Mann Library materials are heavily used, and many items in its collections are in need of repair or conservation. The goal of the conservation program is to ensure that the overall condition of the collection is maintained and that materials remain accessible to faculty, researchers, and students. A full-time conservation technician and student assistants are responsible for the repair of the circulating collections through preventative maintenance, the construction of protective enclosures, and a wide range of minor, intermediate, and major treatments that return worn and damaged materials to useful condition. The conservation technician is also responsible for identifying material in Special Collections that needs treatment, performing a range of conservation treatments, constructing protective enclosures for non-rare material, and referring rare material for treatment to the Conservation Lab at Olin Library.

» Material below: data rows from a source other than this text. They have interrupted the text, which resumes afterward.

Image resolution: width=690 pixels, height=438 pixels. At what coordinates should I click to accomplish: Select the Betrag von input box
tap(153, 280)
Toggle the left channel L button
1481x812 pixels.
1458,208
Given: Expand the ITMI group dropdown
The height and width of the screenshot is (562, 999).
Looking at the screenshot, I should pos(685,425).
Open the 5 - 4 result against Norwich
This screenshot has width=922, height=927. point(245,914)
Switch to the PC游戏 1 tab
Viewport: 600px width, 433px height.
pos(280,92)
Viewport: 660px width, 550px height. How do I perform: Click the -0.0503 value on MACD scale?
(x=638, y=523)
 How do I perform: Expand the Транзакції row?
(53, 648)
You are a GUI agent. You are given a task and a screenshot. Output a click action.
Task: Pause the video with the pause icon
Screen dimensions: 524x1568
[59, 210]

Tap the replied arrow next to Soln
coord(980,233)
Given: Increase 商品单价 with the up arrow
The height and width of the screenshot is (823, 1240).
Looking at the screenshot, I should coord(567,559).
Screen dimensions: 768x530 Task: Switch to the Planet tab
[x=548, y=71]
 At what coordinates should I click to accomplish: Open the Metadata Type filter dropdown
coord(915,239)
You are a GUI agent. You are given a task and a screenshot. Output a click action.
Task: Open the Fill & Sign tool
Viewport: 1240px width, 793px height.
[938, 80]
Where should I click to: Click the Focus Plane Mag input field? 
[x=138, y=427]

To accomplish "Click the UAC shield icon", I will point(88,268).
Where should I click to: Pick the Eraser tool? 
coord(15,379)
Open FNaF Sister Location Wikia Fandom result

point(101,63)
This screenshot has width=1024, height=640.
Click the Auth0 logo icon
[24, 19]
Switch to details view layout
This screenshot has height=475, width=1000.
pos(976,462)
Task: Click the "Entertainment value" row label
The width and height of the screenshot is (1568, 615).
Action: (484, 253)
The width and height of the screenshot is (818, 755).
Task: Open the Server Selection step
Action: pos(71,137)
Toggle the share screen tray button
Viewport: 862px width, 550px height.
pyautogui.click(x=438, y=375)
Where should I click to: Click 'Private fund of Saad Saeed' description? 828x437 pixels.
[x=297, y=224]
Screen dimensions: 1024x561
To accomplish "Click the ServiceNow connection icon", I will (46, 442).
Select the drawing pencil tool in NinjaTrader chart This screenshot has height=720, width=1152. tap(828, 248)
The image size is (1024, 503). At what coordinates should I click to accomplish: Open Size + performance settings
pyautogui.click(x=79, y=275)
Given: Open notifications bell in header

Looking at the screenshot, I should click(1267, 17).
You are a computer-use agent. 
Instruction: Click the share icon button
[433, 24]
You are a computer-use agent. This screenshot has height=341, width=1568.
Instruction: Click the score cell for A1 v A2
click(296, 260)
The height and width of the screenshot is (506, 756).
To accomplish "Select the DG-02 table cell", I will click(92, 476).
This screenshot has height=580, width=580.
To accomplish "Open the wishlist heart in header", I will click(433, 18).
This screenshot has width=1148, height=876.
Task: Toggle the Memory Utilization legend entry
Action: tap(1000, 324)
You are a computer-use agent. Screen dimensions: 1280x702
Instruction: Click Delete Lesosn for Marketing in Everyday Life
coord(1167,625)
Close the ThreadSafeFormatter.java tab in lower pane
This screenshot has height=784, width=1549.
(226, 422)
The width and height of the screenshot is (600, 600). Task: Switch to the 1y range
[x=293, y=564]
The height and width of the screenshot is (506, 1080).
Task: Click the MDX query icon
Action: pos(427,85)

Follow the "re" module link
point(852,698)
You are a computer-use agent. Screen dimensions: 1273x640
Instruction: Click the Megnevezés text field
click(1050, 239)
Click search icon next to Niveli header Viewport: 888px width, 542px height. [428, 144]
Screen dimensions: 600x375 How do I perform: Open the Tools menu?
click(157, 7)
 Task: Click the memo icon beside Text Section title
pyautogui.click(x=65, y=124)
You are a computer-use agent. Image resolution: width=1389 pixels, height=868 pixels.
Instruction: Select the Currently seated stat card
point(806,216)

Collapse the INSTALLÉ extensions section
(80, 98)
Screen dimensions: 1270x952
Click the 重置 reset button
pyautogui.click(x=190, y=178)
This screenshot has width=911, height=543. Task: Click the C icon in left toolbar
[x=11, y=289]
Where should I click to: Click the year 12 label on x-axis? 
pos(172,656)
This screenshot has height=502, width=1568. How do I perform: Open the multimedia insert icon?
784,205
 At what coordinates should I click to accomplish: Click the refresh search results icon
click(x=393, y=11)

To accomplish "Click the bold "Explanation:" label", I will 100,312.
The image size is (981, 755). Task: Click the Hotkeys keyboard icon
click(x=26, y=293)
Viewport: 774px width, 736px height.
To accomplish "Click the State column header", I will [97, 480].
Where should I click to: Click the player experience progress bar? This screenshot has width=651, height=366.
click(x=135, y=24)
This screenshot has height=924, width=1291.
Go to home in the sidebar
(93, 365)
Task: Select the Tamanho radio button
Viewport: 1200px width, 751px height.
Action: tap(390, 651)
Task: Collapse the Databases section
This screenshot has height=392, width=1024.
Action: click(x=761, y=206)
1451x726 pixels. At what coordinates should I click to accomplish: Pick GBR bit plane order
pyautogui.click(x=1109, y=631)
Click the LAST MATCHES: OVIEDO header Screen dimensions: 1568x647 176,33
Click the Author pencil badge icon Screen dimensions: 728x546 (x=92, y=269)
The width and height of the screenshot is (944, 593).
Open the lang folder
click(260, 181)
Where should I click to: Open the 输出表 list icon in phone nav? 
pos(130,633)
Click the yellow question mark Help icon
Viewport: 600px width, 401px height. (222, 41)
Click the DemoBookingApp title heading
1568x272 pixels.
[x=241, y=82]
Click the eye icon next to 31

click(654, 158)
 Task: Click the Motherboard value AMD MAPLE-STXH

One of the major problems facing research libraries is that of materials printed on acidic paper. Between 1850 and 1950, most published materials in the US were printed on acidic paper. Over the course of time, the paper has become weakened and embrittled, sometimes to the point where the volume is no longer useable. Since it is not possible to restore embrittled paper, reformatting is often the only option for these volumes. With support from New York State, the National Endowment for the Humanities, and the Institute of Museum and Library Services, Preservation has undertaken a series of projects to microfilm or digitize important endangered collections. These projects follow all national standards and guidelines in order to preserve the intellectual content of these endangered volumes.
Digital Library Development
In order to preserve and increase access to important endangered library collections, Preservation has undertaken a series of projects to convert embrittled materials to digital images. By working closely with scholars, historically important titles for three disciplines, agriculture, home economics, and beekeeping have been identified. These titles are then converted into digital images to create online access to the materials. The images are OCR'd to facilitate keyword searching. More recently, Preservation has begun investigating reformatting endangered audio recordings into digital audio and video tapes into digital video. Projects are being developed in these areas, and the digitized audio and video material will be made available on the web.
An active records management program for the College of Agriculture and Life Sciences (CALS) is under development. This program works with CALS faculty and staff on the maintenance, transfer, and disposition of the College's records and papers. The Records Management Assistant provides reference assistance relating to CALS history.